I wiped it myself, pretending to focus on my food. Still... something fluttered in my chest. A sudden flicker of awareness.
When we finished, I started gathering the trash, but Harley stopped me, taking them out of my hands.
“I got it.”
“You’re weirdly eager to help today,” I muttered.
He tossed the trash. “Boss looks tired,” he said lightly. “I’m compensating.”
I tucked a loose strand of hair behind my ear. “Coffee?”
“Sure,” he grinned. “But I’m paying.”
I gave him a look. “No. This one’s mine.”
He lifted both eyebrows but didn’t argue. “Alright. I’ll at least stand with you in line.”
The line was long. We stood close—closer than usual—but the space was narrow, and neither of us stepped back. Still, the closeness felt noticeable.
Harley leaned forward slightly, speaking near my ear. “The usual?” He asked.
I nodded.
Then he turned to the counter and told the barista, “Can I get a latte, not too sweet, and one black coffee?”
When the drinks were ready, Harley grabbed both cups before handing one to me.
“Yours.”
“Thanks,” I said, taking it.
Our fingers brushed accidentally, and when our eyes met, my heart lurched just enough to confuse me, but I ignored it immediately.

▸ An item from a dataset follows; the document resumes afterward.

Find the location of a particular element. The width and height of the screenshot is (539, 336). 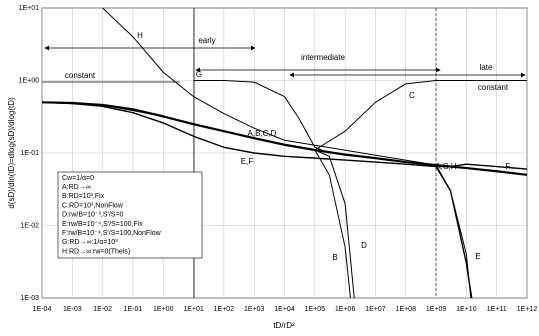

x-tick-label: 1E+03 is located at coordinates (254, 310).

Harley held the door open as we stepped out of the café. I walked ahead of him, shaking my head at myself. He was my junior, someone I’d known for years, someone harmless.
But what was that?
—?—
Harley
Relationships were never my thing. I never saw the point of building something that could crumble the second you look away. But my perspective started to shift the moment I met her.
It was my very first day at the company, and to be honest, I wasn’t exactlyhired. One of my father’s business associates—a senior executive here—offered me the job. My family runs a company of our own, and I’m expected to take over eventually. But my father insisted I work somewhere else first, learn discipline, learn how the real world operates outside the safety of our last name. The plan was simple: stay here for three or four years, gather experience, then leave.
And then they assigned me a mentor.
Elena.
The first time I saw her, she didn’t look like the type of woman who usually caught my attention. Her beauty wasn’t the kind that made men turn their heads right away. She wasn’t model-slim; she had curves, soft edges, something real. She wasn’t tall, but she wasn’t short either.
But something about her stood out in a way I couldn’t explain. Maybe it was the way she carried herself, or maybe it was the moment she started talking. Because once she did, those hazel eyes locked on you with this quiet confidence, and it was impossible to look anywhere else.
She was frighteningly smart. Calm, controlled, effortlessly composed. She was kind too, but she never blurred boundaries. Working with her every day only pulled me in deeper, made me want to know her more. Each day, I found myself wanting to get closer. Nothing obvious, just enough for her to notice me.
Call me foolish, but sometimes I’d skip a number in a report just to give myself an excuse to stand at her desk a little longer. Pathetic, maybe. But I kept doing it anyway. Because some stupid part of me hoped she’d fall for me eventually.
All of that shattered the day she walked into the office with envelopes in her hand.